Although I understand Klein’s concerns, expressed in the wake of the
great depression and the holocaust, from the 1930s to the 1950s, I don’t
share his deep pessimism. The role and function, indeed, the very nature
and forms of expression of poetry have been transformed in my lifetime.
There are more poetry writing and reading poetry now than ever before in
history. While I can’t help but agreeing with much that Klein writes
about the poet, my views are more nuanced and more complex. I
approach the questions and issues Klein dealt with vis-à-vis the poet in a
very different way to him. But I mention him here because he is a useful
reference point and his sensibility is a strongly contrasting one to my
own.
I: Sir Laurens van der Post, the modern mystic and philosopher, said we
need to seek an inner voice. is this another way of defining what you are
trying to do?
P: I’m not so sure about these distinctions. I think one can make many
refined definitions of genre which can be useful. I think the central
question is “what is the writer trying to do?” Wilde, Joyce and Shaw were
trying, among other things, to define what it meant to be Irish at the turn
of the century; Twain wrote about what it was like to live on the
Mississippi River in the American south at a certain time in the
nineteenth century. I write about what it was like to be a Baha’i in the last
half of the twentieth century in Canada and Australia and, more
especially, an international pioneer.
I think the poet Jimmy Santiago Baco defines a certain central honesty
that I like to think is at the heart of my own poetry. He says he follows
what his poem is describing, what it is doing at the moment of its setting.
He follows it, as he puts it, ‘in his blood.’ His poetry, he says, lives not
only on the page but, when he reads it, he becomes the poem as it makes
and remakes his body and soul. I like this perspective, for it is mine, too.

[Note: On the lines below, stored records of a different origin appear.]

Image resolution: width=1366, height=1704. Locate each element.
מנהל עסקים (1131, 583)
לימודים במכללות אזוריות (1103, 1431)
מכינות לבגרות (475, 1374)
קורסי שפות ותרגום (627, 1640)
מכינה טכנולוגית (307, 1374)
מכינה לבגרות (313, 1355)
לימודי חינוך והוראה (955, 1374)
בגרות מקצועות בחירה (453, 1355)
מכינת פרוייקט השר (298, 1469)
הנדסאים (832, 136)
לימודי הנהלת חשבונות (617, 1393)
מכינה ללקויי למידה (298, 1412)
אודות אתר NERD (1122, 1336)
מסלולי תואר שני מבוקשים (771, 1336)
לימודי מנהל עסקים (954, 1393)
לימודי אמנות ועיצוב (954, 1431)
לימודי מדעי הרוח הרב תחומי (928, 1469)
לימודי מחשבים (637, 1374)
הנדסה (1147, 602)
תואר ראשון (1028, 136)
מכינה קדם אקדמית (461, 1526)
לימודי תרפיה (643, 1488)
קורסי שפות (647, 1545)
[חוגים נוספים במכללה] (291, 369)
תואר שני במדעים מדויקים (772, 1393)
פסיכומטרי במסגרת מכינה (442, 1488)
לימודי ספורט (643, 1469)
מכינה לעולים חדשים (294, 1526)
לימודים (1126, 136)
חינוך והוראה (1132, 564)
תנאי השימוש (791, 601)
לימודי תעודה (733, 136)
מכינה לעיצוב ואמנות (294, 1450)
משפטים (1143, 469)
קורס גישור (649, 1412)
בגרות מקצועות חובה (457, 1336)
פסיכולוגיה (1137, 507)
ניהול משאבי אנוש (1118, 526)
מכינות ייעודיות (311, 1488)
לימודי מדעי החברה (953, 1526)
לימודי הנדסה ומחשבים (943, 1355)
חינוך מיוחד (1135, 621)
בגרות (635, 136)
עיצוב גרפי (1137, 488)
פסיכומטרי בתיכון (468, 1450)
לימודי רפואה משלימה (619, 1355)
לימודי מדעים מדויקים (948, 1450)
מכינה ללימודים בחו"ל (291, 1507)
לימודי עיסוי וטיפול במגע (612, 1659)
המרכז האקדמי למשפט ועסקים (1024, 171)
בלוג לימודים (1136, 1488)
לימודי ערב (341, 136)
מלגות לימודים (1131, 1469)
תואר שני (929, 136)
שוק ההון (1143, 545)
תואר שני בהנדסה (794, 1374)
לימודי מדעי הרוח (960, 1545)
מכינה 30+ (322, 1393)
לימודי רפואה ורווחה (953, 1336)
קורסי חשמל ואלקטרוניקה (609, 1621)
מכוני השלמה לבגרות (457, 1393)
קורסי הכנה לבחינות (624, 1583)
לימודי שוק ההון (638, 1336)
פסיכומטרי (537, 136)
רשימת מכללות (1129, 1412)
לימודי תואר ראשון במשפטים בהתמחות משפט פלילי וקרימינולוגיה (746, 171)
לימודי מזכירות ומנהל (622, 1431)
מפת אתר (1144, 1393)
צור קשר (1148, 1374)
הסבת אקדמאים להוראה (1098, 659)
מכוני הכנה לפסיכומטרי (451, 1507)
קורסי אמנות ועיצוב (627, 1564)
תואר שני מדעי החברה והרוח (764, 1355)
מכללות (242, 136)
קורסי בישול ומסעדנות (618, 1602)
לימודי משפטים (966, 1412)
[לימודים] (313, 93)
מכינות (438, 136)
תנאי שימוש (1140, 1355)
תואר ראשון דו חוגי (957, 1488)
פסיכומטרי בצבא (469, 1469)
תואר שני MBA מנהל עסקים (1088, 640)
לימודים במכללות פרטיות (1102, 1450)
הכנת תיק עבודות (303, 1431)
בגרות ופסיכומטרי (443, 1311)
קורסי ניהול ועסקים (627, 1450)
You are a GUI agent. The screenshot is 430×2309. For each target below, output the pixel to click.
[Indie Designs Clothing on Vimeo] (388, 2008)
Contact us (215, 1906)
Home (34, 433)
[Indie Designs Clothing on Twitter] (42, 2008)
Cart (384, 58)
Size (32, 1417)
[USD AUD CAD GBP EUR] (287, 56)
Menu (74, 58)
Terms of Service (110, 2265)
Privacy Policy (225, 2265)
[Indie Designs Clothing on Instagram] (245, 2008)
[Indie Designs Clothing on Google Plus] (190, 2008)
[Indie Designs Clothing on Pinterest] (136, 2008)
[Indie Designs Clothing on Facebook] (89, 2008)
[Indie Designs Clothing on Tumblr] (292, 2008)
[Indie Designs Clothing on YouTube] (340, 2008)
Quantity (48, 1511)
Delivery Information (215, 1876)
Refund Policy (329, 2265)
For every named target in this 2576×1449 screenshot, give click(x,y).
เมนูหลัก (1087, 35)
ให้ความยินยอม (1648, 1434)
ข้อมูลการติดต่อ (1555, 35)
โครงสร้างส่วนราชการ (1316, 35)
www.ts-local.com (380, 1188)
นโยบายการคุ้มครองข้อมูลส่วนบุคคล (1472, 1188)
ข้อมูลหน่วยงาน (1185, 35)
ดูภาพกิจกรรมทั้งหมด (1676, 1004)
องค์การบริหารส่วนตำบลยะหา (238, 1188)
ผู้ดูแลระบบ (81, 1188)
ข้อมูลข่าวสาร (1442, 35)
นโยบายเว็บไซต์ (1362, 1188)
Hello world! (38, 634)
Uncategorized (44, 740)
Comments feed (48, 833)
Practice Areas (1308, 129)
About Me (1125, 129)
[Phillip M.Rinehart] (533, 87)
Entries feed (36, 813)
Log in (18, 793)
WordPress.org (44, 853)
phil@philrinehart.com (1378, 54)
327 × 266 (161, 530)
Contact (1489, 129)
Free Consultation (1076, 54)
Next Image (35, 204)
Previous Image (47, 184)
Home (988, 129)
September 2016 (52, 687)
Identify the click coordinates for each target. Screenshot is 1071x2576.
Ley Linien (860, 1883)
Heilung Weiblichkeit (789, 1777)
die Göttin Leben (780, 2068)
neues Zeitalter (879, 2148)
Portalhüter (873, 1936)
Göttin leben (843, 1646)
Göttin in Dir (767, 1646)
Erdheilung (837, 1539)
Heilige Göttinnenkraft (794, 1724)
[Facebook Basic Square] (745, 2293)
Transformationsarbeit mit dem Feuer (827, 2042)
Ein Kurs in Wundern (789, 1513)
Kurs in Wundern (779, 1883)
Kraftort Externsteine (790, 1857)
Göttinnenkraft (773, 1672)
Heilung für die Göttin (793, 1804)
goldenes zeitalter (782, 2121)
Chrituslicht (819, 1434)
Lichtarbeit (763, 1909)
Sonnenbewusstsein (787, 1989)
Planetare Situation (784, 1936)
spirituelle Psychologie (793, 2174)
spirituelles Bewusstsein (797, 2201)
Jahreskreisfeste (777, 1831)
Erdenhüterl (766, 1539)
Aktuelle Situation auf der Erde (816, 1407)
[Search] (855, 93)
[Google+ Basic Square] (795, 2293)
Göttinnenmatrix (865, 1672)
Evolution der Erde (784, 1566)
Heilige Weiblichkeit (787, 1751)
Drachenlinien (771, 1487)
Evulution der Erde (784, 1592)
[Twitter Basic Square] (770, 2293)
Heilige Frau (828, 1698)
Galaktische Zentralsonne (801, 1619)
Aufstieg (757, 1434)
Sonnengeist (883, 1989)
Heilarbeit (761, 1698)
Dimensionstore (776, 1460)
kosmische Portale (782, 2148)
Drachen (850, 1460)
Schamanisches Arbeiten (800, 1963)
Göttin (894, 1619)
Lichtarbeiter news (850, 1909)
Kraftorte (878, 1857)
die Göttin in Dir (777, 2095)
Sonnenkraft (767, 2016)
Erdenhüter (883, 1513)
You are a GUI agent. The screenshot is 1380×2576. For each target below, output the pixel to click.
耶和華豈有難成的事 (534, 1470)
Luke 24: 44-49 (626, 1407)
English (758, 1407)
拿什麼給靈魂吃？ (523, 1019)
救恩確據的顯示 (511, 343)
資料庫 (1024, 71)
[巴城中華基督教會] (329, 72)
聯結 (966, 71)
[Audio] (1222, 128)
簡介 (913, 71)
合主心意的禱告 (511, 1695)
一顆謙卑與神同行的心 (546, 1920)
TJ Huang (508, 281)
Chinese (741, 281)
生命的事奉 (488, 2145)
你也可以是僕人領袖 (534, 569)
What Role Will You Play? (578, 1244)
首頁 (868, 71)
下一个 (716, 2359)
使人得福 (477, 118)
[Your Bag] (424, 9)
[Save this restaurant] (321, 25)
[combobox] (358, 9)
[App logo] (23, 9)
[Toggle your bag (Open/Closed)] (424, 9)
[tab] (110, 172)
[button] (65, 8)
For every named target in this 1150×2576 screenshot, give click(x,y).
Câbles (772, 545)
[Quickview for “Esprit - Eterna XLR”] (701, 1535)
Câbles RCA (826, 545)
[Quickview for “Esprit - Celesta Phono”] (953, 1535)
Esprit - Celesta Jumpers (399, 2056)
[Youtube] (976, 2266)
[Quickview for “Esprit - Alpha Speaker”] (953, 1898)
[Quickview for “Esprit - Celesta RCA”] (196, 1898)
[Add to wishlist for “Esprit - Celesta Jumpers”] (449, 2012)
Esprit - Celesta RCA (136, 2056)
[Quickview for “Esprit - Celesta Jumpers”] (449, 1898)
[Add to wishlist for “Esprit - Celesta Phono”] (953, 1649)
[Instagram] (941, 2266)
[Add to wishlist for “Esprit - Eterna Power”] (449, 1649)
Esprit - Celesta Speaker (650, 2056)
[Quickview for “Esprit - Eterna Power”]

I: Tell us something about what you do and how much writing occupies
your life.
P: I'm driven and have been for years, although my medications soften the
edges of this drive, this activity, this focus on writing. I don't do much
else these days and haven’t since I retired from FT, PT and casual work in
the years 1999 to 2005. I don't have much of a social life and don’t want
one. I've been very circumscribed by other circumstances in my life
which keep me writing. I am a naturally social person but after half a
century(1949-1999) of a social focus, I wanted a more solitary style of
life in which I could give myself to writing, to reading, to independent
scholarship. I think I would have continued my life of endless social
pursuits if I had not tired of it by the late 1990s.